Major Research Topics
Vicki's research interests have straddled the fields of social psychology, cultural psychology and communication. She is currently working on the following research programs.
Me and my object
Past research on the classic mere ownership effect usually showed how mere ownership of an object affects people’s evaluation of the object per se, such as judging the owned object more favorably (Beggan, 1992) (e.g., my book is better). Vicki is interested to look at this well-established effect in psychology from a new perspective: she wonders if mere ownership could also affect people’s evaluation of the self, such as judging the self as having greater efficacy (e.g., I am smarter). She had conducted a number of experiments to demonstrate this consequential aspect of the mere ownership effect. She found that participants would self-enhance via mere ownership of an object, for example, they would perceive themselves as more knowledgeable by merely owning the reading materials, more creative by merely owning a bottle of purported creativity oil, more able to combat sleepiness by merely owning a piece of coffee chocolate (Yeung, Loughnan et al., 2017), and became more resilient to pain by merely owning a placebo analgesic (Yeung, Geers, & Kam, 2019; Yeung, Geers, & Colloca, 2020; Yeung & Geers, 2021; Yeung, 2022; Yeung, 2024). Vicki hypothesised that such new form of mere ownership effect would occur only when the functional value of the owned object is central to the self (self-centrality hypothesis). This is supported by the recent findings that participants perceived the self to be luckier only when they owned a lucky charm relevant to their zodiac sign (high self-centrality) but not when they did not own any charm (control) or when they owned a charm irrelevant to their zodiac sign (low self-centrality). Also, it is found that Chinese participants could restore their threatened self-esteem only when they merely owning an object whose functional value is central to the Chinese culture (Yeung, Chan, Yau, Lok, Lun & Chan, 2020). Such self-deceptive psychological illusion has implications on placebo effect and consumer psychology.

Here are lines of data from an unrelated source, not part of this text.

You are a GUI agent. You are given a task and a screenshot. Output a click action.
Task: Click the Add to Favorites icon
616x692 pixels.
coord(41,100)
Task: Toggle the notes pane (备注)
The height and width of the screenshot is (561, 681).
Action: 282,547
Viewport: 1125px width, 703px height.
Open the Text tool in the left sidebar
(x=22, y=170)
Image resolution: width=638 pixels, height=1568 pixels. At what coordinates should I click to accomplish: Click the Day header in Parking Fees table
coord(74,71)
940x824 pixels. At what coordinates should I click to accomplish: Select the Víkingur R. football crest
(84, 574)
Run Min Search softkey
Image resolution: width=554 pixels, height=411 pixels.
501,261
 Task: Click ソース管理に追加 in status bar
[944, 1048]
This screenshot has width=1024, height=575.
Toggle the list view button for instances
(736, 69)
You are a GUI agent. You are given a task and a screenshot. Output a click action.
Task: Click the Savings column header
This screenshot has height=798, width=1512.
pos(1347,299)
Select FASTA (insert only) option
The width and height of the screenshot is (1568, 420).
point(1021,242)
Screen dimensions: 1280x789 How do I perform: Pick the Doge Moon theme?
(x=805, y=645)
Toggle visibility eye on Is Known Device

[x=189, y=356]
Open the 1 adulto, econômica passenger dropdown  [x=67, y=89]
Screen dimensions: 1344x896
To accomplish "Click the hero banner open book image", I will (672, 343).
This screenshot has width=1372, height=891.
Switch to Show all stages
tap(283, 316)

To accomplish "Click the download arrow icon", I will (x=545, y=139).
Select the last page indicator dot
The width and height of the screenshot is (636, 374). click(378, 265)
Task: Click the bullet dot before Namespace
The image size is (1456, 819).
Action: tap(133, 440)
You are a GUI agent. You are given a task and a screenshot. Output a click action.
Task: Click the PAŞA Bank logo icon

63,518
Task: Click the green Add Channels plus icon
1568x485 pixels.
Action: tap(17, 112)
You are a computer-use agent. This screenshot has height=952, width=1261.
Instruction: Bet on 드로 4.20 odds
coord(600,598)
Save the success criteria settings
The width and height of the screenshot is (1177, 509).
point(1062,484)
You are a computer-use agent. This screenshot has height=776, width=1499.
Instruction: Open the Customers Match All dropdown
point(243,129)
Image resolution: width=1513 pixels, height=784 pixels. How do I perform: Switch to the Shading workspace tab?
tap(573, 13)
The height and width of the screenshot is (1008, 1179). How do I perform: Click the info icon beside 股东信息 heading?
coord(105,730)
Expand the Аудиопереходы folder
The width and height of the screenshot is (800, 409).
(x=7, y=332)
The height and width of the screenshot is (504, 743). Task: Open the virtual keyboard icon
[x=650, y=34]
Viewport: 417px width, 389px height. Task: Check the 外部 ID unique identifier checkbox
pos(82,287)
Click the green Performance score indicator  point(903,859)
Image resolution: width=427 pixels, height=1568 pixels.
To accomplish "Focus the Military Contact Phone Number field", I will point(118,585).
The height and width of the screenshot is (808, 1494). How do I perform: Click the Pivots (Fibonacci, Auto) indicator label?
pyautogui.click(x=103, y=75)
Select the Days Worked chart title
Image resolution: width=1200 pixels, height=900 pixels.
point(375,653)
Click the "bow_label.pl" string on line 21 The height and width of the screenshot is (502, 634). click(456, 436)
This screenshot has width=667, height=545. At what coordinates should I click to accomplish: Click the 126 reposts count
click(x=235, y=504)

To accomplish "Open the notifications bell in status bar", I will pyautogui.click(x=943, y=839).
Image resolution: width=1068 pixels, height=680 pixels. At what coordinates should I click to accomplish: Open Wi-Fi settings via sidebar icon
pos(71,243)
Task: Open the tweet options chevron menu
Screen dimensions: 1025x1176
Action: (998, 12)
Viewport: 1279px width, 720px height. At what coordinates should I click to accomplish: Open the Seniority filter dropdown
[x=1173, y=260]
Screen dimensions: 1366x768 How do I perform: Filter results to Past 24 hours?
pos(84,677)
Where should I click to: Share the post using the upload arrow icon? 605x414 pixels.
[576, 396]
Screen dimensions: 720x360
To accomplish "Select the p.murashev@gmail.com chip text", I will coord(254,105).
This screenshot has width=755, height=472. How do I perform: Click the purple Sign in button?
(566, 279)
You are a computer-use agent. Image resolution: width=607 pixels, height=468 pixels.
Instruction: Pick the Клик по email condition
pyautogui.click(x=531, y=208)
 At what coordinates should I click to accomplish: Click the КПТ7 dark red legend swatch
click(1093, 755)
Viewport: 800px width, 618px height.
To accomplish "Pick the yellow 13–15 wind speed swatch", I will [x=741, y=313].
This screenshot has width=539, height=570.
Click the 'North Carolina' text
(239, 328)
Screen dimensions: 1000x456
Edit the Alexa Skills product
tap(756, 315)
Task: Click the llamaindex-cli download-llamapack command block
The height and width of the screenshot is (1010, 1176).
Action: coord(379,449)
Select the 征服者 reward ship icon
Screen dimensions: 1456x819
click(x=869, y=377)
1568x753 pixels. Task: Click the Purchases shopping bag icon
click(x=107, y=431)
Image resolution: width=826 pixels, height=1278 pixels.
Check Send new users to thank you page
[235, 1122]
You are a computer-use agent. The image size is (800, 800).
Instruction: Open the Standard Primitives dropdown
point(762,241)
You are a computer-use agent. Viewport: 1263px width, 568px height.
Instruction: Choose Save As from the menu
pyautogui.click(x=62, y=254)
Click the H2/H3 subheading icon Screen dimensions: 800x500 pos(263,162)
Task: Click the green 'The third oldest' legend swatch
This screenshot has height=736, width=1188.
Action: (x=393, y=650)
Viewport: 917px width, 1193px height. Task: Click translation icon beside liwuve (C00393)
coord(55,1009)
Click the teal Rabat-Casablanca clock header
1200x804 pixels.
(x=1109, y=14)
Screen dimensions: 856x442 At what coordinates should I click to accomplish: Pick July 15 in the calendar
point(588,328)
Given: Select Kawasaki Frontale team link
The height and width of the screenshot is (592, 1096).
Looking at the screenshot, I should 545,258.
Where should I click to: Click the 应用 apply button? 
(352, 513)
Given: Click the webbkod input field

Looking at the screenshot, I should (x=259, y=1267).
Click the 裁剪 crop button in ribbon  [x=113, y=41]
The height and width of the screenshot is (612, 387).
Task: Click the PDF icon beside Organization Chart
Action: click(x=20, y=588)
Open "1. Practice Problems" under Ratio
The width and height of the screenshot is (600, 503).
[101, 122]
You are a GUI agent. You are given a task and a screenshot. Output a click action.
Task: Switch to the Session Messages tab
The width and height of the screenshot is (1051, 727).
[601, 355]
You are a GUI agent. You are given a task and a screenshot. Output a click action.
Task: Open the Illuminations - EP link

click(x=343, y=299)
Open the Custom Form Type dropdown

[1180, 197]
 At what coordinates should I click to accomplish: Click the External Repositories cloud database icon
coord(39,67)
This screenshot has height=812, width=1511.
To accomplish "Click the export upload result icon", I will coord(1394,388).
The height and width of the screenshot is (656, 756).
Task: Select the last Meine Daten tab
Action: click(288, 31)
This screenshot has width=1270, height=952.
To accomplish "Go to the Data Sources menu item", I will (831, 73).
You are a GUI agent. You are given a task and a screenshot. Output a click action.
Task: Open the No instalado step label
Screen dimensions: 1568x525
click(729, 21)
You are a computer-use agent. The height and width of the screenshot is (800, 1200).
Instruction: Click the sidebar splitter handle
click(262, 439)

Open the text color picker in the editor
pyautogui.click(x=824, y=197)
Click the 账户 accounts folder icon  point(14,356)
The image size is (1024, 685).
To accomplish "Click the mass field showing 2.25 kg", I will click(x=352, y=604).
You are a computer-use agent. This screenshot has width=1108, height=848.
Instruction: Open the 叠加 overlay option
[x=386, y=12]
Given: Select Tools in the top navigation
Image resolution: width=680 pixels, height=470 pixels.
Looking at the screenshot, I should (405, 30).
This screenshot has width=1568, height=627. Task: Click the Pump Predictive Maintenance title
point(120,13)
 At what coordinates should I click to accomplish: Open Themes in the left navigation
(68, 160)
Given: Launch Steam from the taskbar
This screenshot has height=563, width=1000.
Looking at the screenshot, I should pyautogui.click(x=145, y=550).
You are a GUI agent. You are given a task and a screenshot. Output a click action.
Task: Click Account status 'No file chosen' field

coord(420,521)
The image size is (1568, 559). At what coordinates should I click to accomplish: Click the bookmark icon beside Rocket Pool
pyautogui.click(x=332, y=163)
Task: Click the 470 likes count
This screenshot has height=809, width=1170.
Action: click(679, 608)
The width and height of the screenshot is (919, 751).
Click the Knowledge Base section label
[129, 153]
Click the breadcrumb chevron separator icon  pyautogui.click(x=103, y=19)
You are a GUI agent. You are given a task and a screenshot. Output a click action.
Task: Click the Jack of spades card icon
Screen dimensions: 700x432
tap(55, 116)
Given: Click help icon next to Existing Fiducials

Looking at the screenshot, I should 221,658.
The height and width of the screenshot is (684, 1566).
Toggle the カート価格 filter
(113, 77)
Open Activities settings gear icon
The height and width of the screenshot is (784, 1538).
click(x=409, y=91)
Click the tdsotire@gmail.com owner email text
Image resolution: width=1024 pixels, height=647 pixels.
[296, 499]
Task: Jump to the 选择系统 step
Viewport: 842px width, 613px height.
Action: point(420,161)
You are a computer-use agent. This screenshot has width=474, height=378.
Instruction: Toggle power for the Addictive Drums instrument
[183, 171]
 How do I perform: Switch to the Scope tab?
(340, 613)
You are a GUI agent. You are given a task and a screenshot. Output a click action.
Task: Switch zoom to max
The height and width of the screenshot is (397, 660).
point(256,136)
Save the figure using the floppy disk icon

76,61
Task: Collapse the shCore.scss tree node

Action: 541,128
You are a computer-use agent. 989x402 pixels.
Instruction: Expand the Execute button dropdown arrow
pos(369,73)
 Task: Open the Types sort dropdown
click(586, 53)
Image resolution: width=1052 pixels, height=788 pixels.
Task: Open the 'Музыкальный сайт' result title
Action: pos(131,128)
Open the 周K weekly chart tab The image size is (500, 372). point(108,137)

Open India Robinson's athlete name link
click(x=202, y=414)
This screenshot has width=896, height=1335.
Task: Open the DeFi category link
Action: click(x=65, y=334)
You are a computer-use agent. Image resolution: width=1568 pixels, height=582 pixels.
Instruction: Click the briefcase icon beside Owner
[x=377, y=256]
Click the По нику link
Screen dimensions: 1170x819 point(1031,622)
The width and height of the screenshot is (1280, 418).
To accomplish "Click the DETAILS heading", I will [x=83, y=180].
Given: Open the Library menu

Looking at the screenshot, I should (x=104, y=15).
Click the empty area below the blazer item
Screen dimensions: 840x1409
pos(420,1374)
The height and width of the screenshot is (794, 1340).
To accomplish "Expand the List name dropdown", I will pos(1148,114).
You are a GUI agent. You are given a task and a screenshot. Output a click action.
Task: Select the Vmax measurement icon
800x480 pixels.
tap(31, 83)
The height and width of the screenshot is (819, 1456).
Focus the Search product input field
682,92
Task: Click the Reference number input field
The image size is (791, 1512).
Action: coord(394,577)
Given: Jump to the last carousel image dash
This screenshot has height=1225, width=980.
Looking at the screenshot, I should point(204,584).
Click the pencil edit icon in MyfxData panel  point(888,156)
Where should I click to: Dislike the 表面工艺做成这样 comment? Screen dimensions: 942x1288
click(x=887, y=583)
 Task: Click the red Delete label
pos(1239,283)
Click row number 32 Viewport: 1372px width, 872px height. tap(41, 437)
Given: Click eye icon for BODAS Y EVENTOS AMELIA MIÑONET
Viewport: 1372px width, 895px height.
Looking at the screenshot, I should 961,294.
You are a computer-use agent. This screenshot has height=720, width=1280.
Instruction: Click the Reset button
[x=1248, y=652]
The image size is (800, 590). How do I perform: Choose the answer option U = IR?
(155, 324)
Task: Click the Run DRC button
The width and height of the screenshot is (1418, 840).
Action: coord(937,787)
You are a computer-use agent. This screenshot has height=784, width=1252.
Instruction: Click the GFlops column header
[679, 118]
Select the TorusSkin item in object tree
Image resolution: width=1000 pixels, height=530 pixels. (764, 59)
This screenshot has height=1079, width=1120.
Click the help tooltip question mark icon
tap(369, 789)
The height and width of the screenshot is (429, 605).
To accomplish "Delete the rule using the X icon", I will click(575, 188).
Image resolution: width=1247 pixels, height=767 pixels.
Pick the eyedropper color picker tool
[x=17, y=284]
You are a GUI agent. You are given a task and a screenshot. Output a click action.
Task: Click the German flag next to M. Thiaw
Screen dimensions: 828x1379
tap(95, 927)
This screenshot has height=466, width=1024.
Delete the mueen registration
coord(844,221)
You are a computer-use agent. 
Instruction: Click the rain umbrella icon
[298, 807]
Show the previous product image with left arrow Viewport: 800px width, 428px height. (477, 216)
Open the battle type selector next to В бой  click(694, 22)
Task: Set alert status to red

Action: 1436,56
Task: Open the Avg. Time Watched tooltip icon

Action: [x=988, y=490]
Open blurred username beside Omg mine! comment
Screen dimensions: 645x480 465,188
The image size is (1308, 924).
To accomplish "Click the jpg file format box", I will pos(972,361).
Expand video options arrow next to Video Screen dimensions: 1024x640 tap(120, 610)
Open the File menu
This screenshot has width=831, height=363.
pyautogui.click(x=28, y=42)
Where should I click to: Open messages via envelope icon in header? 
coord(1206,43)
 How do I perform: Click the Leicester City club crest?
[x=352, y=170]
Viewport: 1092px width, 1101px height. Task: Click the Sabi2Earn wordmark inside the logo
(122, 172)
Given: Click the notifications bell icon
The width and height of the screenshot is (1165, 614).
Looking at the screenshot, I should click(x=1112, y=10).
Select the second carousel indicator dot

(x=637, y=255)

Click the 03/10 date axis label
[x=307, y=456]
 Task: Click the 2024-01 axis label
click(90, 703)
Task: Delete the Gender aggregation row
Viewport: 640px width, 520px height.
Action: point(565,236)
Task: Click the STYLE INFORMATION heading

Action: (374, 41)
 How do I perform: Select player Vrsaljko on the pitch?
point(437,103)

Socio-ecological environments and communicative behaviors
Inspired by Prof. Toshio Yamagishi and Prof. Masaki Yuki and currently associating with the Social Ecology & Psychology Lab at Hokkaido University, Vicki adopts a socio-ecological approach in her research. The socio-ecological approach basically argues that the so-called cultural specific behaviors are in fact adaptive strategies to survive in a certain social ecology. This socio-ecological approach is useful to explain variations in human communicative behaviours and cognition. For example, Vicki found that people will not automatically form impressions of the targets using stereotypes, rather they have an innate adaptive capacity to individuate the targets according to different communication contexts (Yeung & Kashima, 2010). Also, people would adopt different communication strategies adaptive to their corresponding socio-ecological environments. For example, Japanese communicated more stereotypical information while Australians communicated more counter stereotypical information (Yeung & Kashima, 2012). Relative to Americans, Japanese used more silence to avoid offending others (Yeung, Yuki et al., working paper), and in order to attract potential partners, Americans self-promoted by emphasising their uniqueness while Hong Kongers by creating a humble and self-depreciated image (Wan & Yeung, 2022). All these cross-cultural differences are linked to a socio-ecological variable, known as relational mobility.